X, y = make_classification(n_samples=8000, n_features=20, weights=[0.7, 0.3], random_state=42)
X_train, X_valid, y_train, y_valid = train_test_split(X, y, test_size=0.2, random_state=42, stratify=y)

model = XGBClassifier(
    objective="binary:logistic",
    n_estimators=4000,
    learning_rate=0.03,
    max_depth=6,
    subsample=0.8,
    colsample_bytree=0.8,
    reg_lambda=1.0,
    reg_alpha=0.0,
    tree_method="hist",
    n_jobs=-1,
    random_state=42,
)

model.fit(
    X_train, y_train,
    eval_set=[(X_valid, y_valid)],
    eval_metric="auc",
    verbose=False,
    early_stopping_rounds=200,
)

proba = model.predict_proba(X_valid)[:, 1]
auc = roc_auc_score(y_valid, proba)
print({"auc": auc, "best_iteration": model.best_iteration})
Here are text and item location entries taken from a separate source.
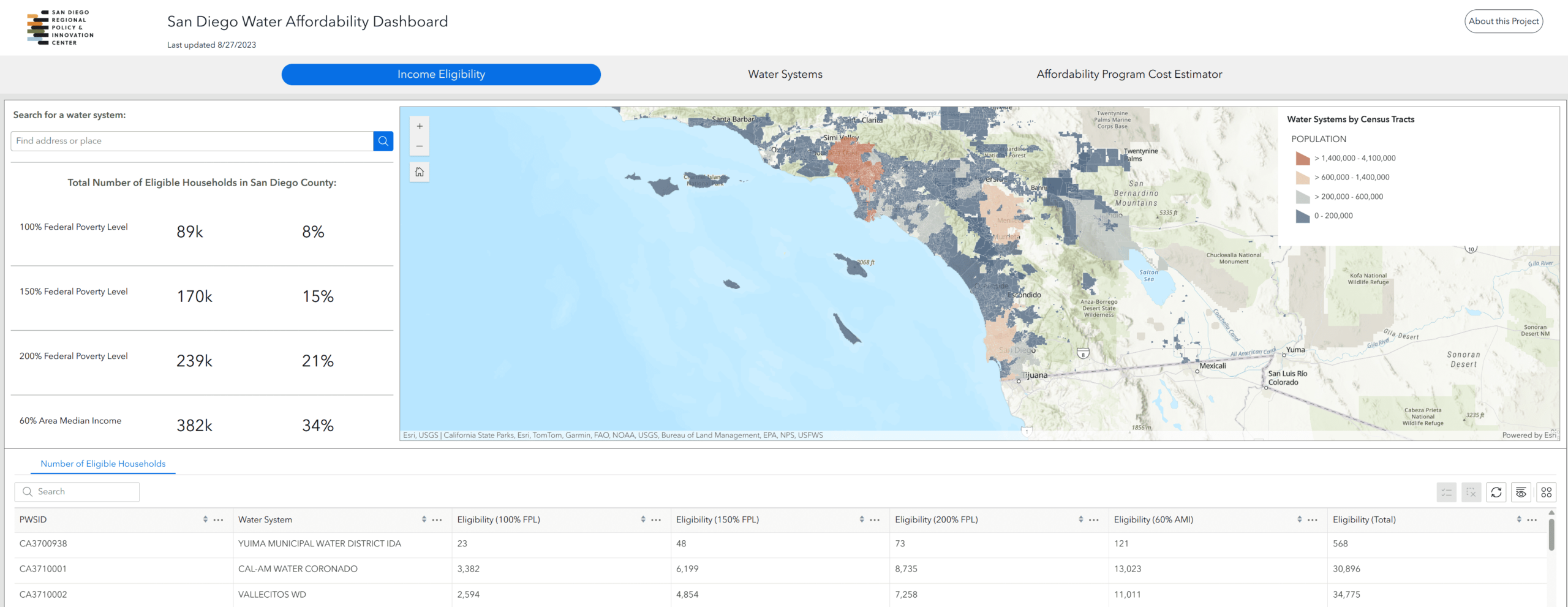The image size is (1568, 607).
Task: Click the Find address or place field
Action: tap(192, 141)
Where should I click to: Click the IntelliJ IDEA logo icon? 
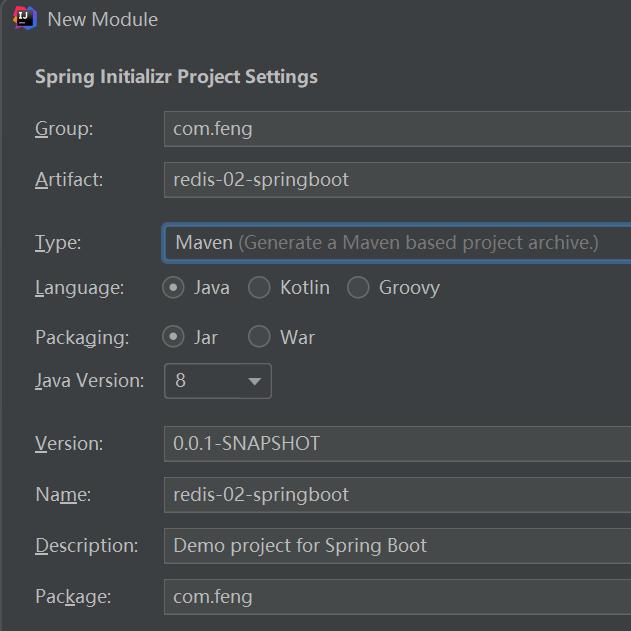[x=22, y=19]
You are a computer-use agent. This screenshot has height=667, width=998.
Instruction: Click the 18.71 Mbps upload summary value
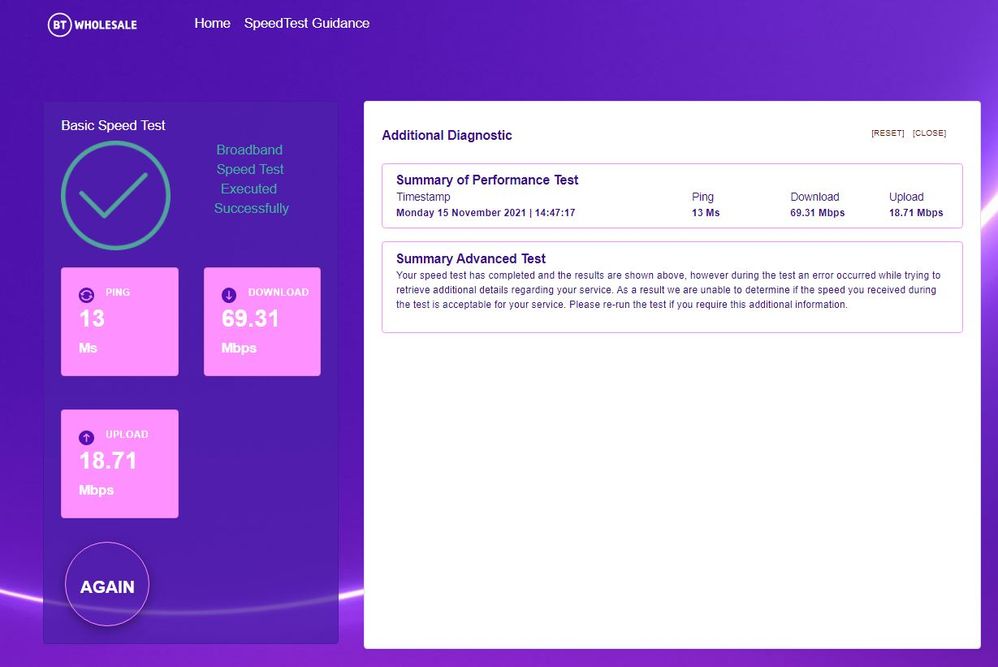click(915, 213)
Diagnostics and interpretation

Inspect confusion matrix and choose a probability threshold aligned with business costs.
Use ROC/PR curves to understand trade‑offs; PR‑AUC is more informative under heavy imbalance.
SHAP values provide faithful local/global explanations for tree models.

Multi‑class notes

Set objective='multi:softprob' and num_class=K to get class probabilities via softmax.
The same second‑order framework applies; gradients/hessians come from softmax cross‑entropy.

Common pitfalls

Relying on accuracy with imbalanced data; prefer AUC/PR‑AUC and calibrated thresholds.
Too large learning_rate with too few trees; use smaller learning_rate plus early stopping.
Forgetting stratify during train/valid split, leading to skewed validation sets.
Mismatch between label encoding and expectation (ensure labels are 0/1 for binary:logistic).